Et voila où nous en sommes. Mais tout a-t-il vraiment été fait ? A première vue oui, puisque même Vangough n’est plus un nouveau venu. Créé, incarné et animé par M. Clay Withrow et… M. Clay Withrow, l’homme se chargeant de l’intégralité des instruments, batterie mise à part, la « formation » made in Oklahoma nous avait déjà gratifiés en 2009 d’un excellent et très travaillé "Manikin Parade". Nous attendions donc avec une impatience non feinte celui qui avait réussi à créer un courant d’air frais dans la maison prog. Première réaction : un an, c’est court… mais après tout, pourquoi pas ?
Nous nous lançons donc à la découverte de ce "Game On" si promptement composé, et là : surprise ! En matière conceptuelle, le progressif nous a habitués à des bizarreries rares, un certain Devin T. nous servant par exemple l’histoire d’un extraterrestre friand de caféine, mais nous nous y retrouvons généralement sur le plan musical. Or ici le concept EST musical, Clay décidant en effet de rendre hommage aux jeux vidéo qu’il admira jadis, le « jadis » n’étant pas galvaudé, puisqu’il s’agit ici de disquettes extraites de sa Nintendo 64 et ressorties du placard. Amateurs de Castlevania, Mega Man, Wave Race 64 et autre Super Mario Bros ou Sonic, réjouissez-vous : vos protégés ont été métallisés ! Reste à savoir s’il s’agissait là d’une bonne idée.
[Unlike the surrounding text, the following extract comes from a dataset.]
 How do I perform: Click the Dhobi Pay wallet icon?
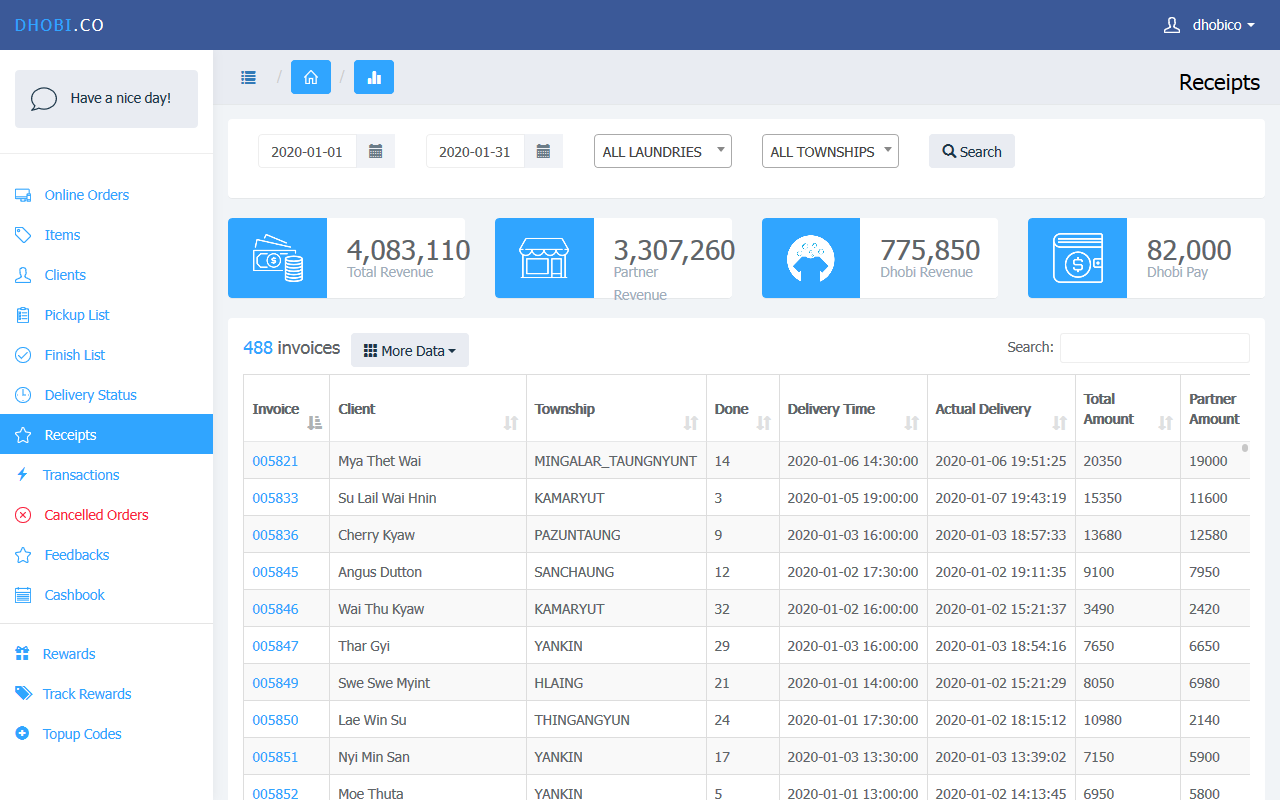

Premier essai avec Mega Man 2 pour un "Wily’s Castle" 100% bio-ionique au premier coup d’oreille. En effet, si le premier album de Vangough était passé entre les mains expertes de Sterling Winfield, producteur de Pantera, force est de constater que le son synthétique de "Game On" n’est pas de son fait. La batterie, instrument subtil et délicat s’il en est, mais que ne maîtrise pas l’ami Clay, est ainsi plate et creuse à souhait. Les autres instruments sont globalement mieux traités, le côté plastique devant plus être attribué aux sonorités recherchées qu’au jeu lui-même. Bref, pour en revenir à "Wily's Castle", il s’agit d’une guillerette cavalcade très vite oubliée.
Et ce n’est pas la seule. N’étant pas adepte de la plupart des jeux ici cités, je dois bien avouer que l’hommage me paraît plus abstrait. On reconnaît pourtant bien les gimmicks rituels qui ont guidé nos pas dans tel ou tel tunnel, plaine désertique, couloir en métal… mais sans être bouleversé par ce voyage sans manette. "Marine Fortress" tombe à plat, "Simon’s Revenge" s’envole doucement grâce à quelques soli et un bon final épique, "Your Darkest Hour" agace avec sa litanie molle, "The Turtle King’s Lair" retombe à plat, "Green Hill Terror" n’a de Sonic que l’inspiration, etc... Arrêtons ici le découpage, car il semble évident que sans accroche affective, l’écoute ne puisse être que longue et pénible. On pourra toutefois retenir un "Coral Capers" très apaisant, conclusion qui laisse songeur sur les vertus symphoniques réelles ou supposées du ludique virtuel.
Nous tirerons donc deux enseignements de cet album. Le premier est qu’on n’a jamais fini de progresser, quand bien même les expérimentations sont plus ou moins couronnées de succès. Le second est qu’il n’est pas forcément agréable de tomber sur un album de transition mettant à jour une facette d’un artiste apprécié que l’on aurait préféré ignorer. Il est temps désormais pour Clay de lâcher ses jeux vidéo et de reprendre le chemin du studio pour, qui sait, progresser à nouveau.